Слишком все спутано в них.

Но в совокупном мозаичном портрете писателя, если его сложить из воспоминаний современников, отчетливы, по меньшей мере, две, ка­залось бы, взаимоисключающие черты: веселость и меланхолия. Мелан­холию в 1890-х именовали мерехлюндией. Или, когда изъяснялись ли­тературно и в духе Чехова: сумеречными настроениями.

Его считали певцом сумерек. Эта репутация закрепилась за ним и тянулась с конца 1880-х. Ее настойчиво опровергали и успешно опро­вергли в Художественном только в 1930-х, когда страна нуждалась в «бодрых песнях».

Но те, кто знал Чехова в молодости, запомнил его смеющиеся гла­за и необычайную жизнерадостность. Многие из них утверждают, что Крапива, Антоша Чехонте, Человек без селезенки, Брат моего брата, Балдастов, Рувер, Улисс и другие выдумщики смешных рассказов, наве­вавших невеселые мысли, хотя и ушли на периферию его творчества, никогда не умирали в нем. Они были его юмором, его природным ост­рословием. Даже больше: его моралью. Смех, шутку Чехов считал нор­мой общения и ноющих людей отказывался считать интеллигентными.
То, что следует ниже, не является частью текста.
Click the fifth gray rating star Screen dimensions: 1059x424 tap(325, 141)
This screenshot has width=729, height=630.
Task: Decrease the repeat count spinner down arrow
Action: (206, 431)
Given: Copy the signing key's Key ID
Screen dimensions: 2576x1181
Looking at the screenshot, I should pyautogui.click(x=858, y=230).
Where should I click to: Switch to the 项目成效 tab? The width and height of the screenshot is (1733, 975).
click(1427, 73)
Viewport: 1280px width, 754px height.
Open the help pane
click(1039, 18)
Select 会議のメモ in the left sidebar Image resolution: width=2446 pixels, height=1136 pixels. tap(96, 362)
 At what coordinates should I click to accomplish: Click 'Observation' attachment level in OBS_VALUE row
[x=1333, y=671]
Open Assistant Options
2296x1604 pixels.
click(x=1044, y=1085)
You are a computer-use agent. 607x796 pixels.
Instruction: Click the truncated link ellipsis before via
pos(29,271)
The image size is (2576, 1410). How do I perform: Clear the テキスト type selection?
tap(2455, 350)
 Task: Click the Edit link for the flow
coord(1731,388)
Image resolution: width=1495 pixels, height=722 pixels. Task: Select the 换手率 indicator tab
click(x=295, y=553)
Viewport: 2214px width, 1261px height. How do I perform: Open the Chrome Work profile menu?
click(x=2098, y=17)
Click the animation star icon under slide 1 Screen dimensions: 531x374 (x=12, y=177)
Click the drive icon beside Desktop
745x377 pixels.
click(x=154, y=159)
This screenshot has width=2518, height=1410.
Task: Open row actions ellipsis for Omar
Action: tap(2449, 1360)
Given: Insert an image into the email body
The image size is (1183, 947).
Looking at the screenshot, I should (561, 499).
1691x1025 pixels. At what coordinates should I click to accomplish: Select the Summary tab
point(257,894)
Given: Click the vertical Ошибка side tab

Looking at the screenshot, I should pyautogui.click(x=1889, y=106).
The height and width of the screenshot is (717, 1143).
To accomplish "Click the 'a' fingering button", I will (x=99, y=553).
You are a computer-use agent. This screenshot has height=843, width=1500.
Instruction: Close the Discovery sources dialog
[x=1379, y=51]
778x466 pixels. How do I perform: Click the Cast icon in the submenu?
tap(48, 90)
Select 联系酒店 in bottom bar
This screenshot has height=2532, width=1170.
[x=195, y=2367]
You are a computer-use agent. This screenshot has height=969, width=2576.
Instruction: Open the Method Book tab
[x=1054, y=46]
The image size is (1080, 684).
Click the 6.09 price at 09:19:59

Об этом писал братьям, жене, когда те хмурились, предавались устало­сти и не скрывали дурного настроения от других. Он — скрывал, пока были силы. «Будь весела, не хандри или, по крайней мере, делай вид, что ты весела», — советовал он Ольге Леонардовне в октябре 1902 года (11.13:30), когда она без него загрустила.

«Делай вид,..»

Его никогда нельзя было застать хмурым, сумрачным, вопреки ут­верждениям его биографов, — говорил интервьюеру «Петербургской га­зеты» в 1910 году П.П.Гнедич4, режиссер Александринки и драматург, автор «Горящих писем», в которых Станиславский негласно дебютиро­вал как режиссер. Там же приведено аналогичное свидетельство Д.В.Григоровича. Он видел «веселую натуру» писателя.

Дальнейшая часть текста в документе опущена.